§ **Provided data**

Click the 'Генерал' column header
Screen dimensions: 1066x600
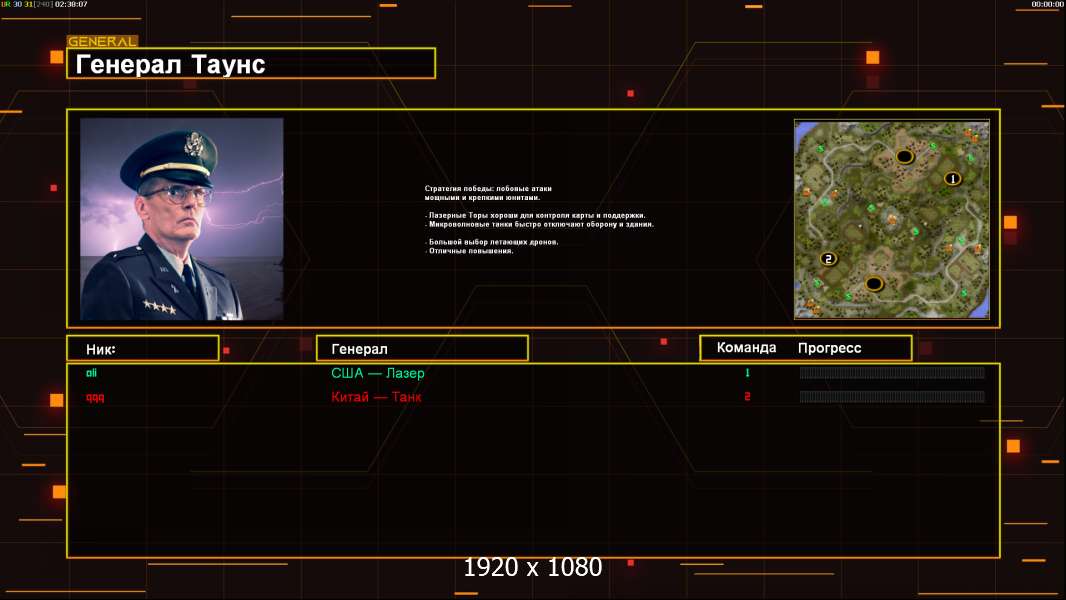click(421, 349)
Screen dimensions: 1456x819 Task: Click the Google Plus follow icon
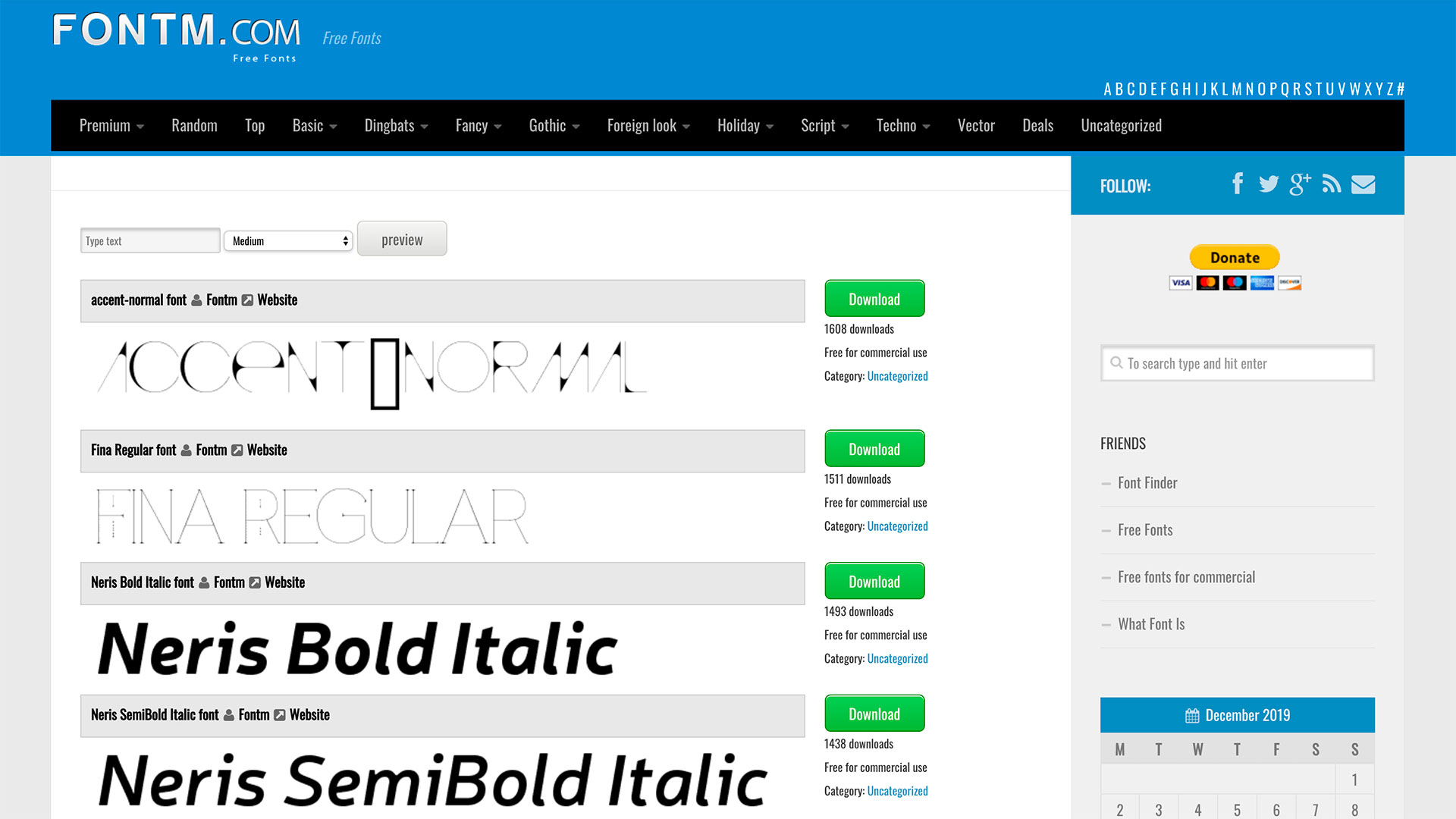(x=1300, y=184)
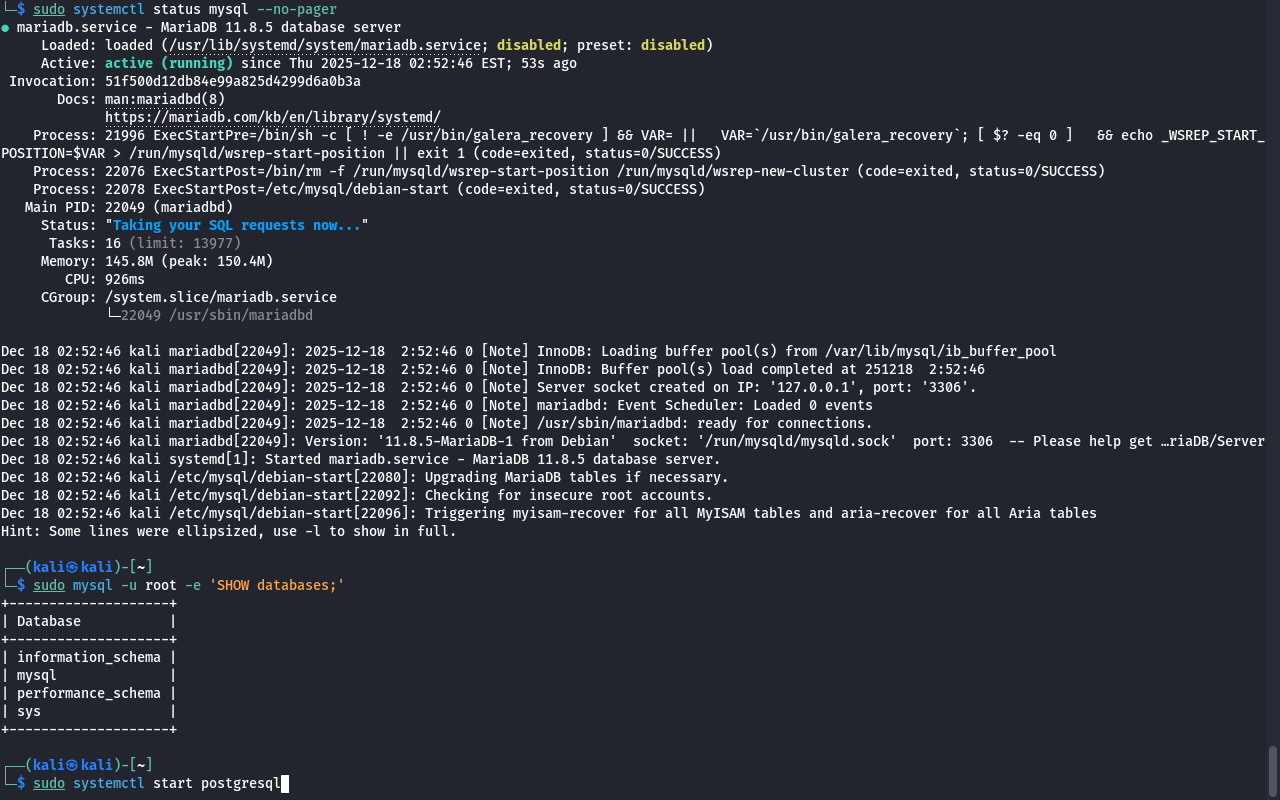Viewport: 1280px width, 800px height.
Task: Click the 'Taking your SQL requests now...' status
Action: (x=236, y=225)
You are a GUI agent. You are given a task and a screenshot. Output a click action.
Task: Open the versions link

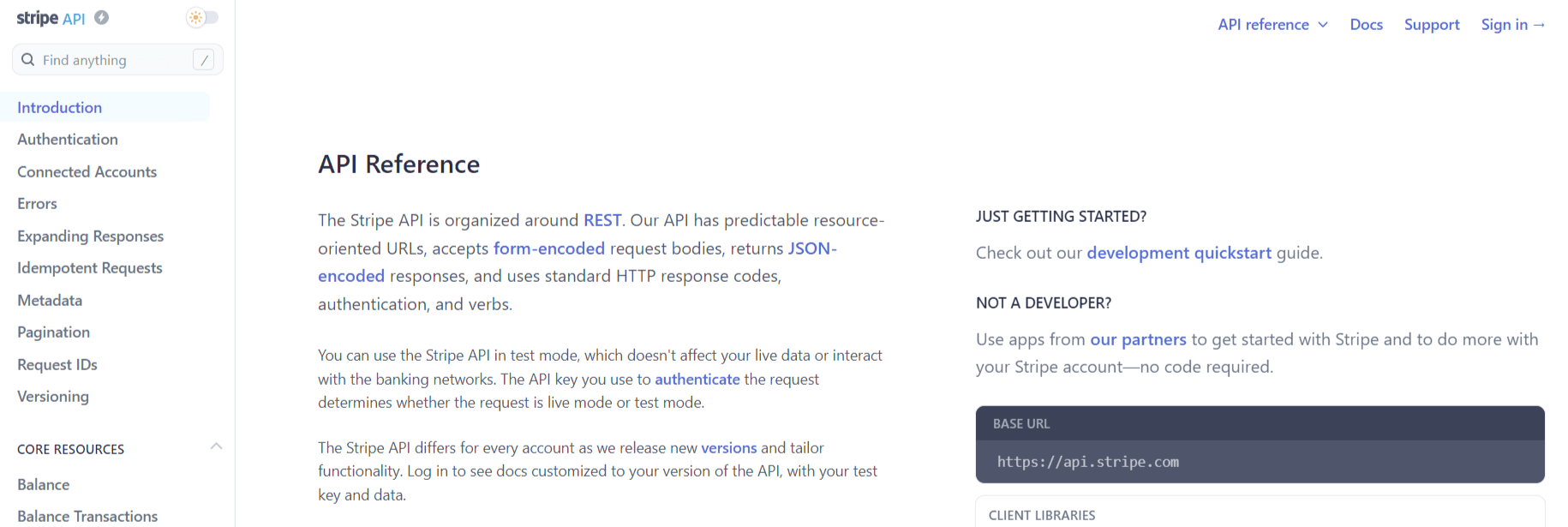728,446
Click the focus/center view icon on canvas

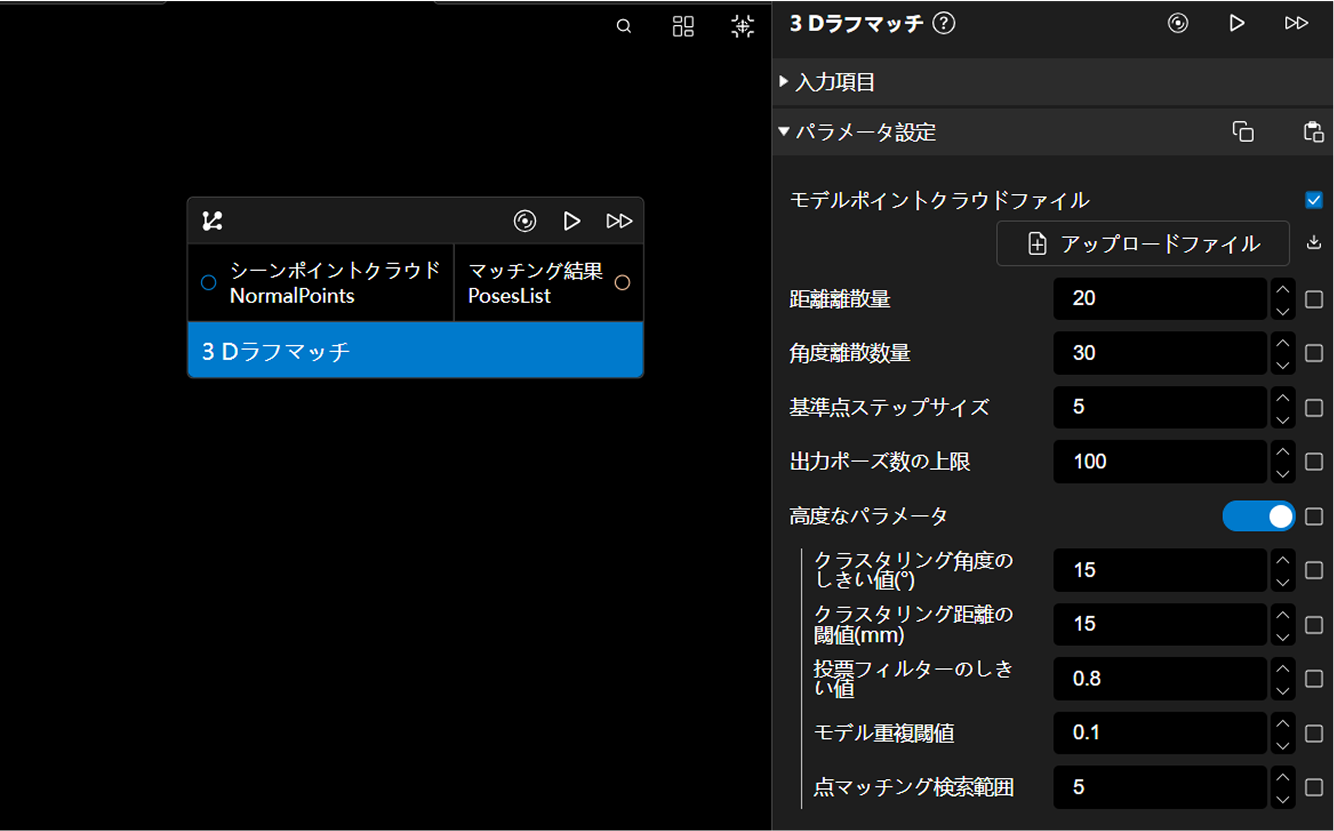742,27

§ **Work to be completed**
Write out, word for word, the lines running from the one containing "You are a GUI" to the end of the data above; the pictures are to be left out.

§ **Reply**
You are a GUI agent. You are given a task and a screenshot. Output a click action.
Task: Open the versions link

728,446
Click the focus/center view icon on canvas

742,27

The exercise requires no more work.